**ARBEITSANWEISUNG A**
Was zeigt der PC laut dem ersten Beitrag im Forenthread über den nicht hochfahrenden PC an?

**DOKUMENTAUSSCHNITT**
# Pc bootet nicht



## male10230 (11. Dezember 2018)

Hallo also mein PC mit win10 fährt nicht mehr hoch bekomme nur einen orangen bildschirm mit weißen streifen und der geht nicht mehr weg.
Ich vermute irgendwas mit der graka würde mich über rat freuen danke im vorraus


----------



## spectrumizer (11. Dezember 2018)

Wenn du ein Intel-System hast, baue die Graka aus und hänge den Monitor an den Graka-Ausgang des Mainboards. Wenn er dann bootet und ein Bild anzeigt, dann ist in der Tat etwas mit der Graka.

- Seit wann trat das auf?
- Wo tritt das auf? Sofort nach dem anschalten oder erst wenn er Windows startet?
- Was ist vorher "passiert"?


----------



## GuajoloteReal (11. Dezember 2018)

spectrumizer schrieb:


> Wenn du ein Intel-System hast, baue die Graka aus und hänge den Monitor an den Graka-Ausgang des Mainboards. Wenn er dann bootet und ein Bild anzeigt, dann ist in der Tat etwas mit der Graka.
> 
> - Seit wann trat das auf?
> - Wo tritt das auf? Sofort nach dem anschalten oder erst wenn er Windows startet?
> - Was ist vorher "passiert"?


 

Ich schließe mich voll und ganz diesen Erklärungen an! Ich habe das Problem im Vorjahr gehabt (der PC hat nach dem Starten von Windows nicht gebootet) und nach diversen Versuchen habe ich die Grafikkarte abgesteckt, das ist dann die Ursache gewesen.


----------

**ARBEITSANWEISUNG B**
Ersetze in den Zeilen, beginnend mit der Zeile, die „The image size is (1428, 781).“ enthält, und endend mit der letzten Zeile, „Fall 2023“ durch „Spring 2024“ und gib nur diese Zeilen sonst unverändert wieder.

**EINTRÄGE**
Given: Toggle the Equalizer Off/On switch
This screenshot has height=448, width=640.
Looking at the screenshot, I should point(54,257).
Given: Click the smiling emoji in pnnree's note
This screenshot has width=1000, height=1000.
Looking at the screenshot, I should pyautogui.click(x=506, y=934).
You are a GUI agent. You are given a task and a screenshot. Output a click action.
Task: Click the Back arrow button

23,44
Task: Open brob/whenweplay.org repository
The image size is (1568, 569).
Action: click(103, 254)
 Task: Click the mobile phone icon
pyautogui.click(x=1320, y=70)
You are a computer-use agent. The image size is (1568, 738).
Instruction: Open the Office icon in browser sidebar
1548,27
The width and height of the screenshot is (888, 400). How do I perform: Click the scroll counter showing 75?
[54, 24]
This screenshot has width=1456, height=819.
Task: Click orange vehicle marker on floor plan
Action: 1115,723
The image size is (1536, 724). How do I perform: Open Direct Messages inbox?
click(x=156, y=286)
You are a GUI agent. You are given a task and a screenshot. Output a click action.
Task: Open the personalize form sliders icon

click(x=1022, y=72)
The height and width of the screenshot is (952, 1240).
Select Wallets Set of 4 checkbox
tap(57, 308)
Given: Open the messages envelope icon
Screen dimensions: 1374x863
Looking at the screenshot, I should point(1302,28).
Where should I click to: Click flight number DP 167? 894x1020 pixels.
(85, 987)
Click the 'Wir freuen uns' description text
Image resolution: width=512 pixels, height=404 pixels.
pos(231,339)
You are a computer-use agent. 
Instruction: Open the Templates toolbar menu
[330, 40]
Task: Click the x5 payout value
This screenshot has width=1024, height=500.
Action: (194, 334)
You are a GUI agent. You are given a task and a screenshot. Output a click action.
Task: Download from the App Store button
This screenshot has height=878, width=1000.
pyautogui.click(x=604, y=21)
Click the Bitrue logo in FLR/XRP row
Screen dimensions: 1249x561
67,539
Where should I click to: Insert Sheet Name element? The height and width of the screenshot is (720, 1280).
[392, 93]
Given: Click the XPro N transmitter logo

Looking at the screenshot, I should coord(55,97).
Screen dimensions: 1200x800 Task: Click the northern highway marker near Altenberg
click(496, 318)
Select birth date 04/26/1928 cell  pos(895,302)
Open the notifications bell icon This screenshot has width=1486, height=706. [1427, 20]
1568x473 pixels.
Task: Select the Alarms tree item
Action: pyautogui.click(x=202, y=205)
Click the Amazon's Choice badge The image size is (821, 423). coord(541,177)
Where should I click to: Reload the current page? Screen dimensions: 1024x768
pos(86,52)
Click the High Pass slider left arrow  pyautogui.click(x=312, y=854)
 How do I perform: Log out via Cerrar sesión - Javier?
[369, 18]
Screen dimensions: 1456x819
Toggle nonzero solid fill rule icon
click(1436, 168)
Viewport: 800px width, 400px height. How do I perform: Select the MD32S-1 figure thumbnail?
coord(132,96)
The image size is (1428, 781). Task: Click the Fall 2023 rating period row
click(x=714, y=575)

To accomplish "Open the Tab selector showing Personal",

**ANTWORT A**
Einen orangen Bildschirm mit weißen Streifen, der nicht mehr weggeht.

**ANTWORT B**
The image size is (1428, 781). Task: Click the Spring 2024 rating period row
click(x=714, y=575)

To accomplish "Open the Tab selector showing Personal",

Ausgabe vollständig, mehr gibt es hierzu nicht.